Problem to work on.
In the forum post about the PURRS recurrence solver, which two initial conditions produced the right answer?

Given passage.
+ + + + + + +

Wow, that is fantastic.  I tried it online and it worked.  Software that can do math always impresses me greatly.

When I use only two conditions, x(0) = 0 and x(1) = 0, I get what looks like old answer, which alternates by 1.  When I use x(1)=0 and x(2)=0, I get the right answer.  In my notes, I have x(0) as being undefined, as you say, a special case.  So I think PURRS is working correctly, because this 2nd order recurrence's two initial conditions are actually x(1)=0 and x(2)=0.

For this recurrence, it was more important for me to know the complexity of the solution (i.e. polynomial or exponential) than the exact formula.  I believe that in computer science this is usually the case.  I don't know how PURRS does approximations, but if no other information could be calculated, then it might be useful if PURRS could determine just the order of the solution.

Just of interest, the solution factors to ((n-2)*(n-1))/2.  This means it is simple enough to have been arrived at combinatorically, by studying the cases.    I think software saves us time, but it makes us lazy ;)

Thank you for making this tool available online.

+ + + + + + +

Data shown.

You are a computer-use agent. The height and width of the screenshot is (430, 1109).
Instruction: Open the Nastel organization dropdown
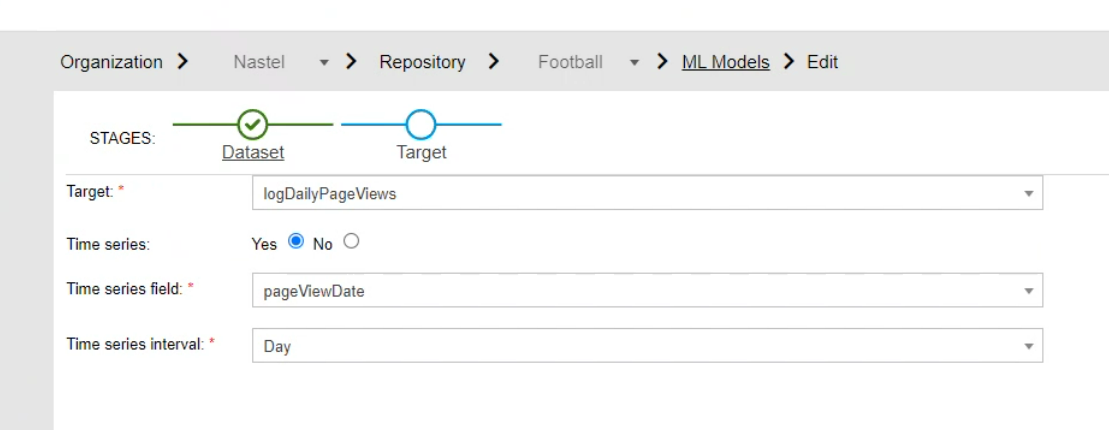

+ + + + + + +

Full answer.
x(1)=0 and x(2)=0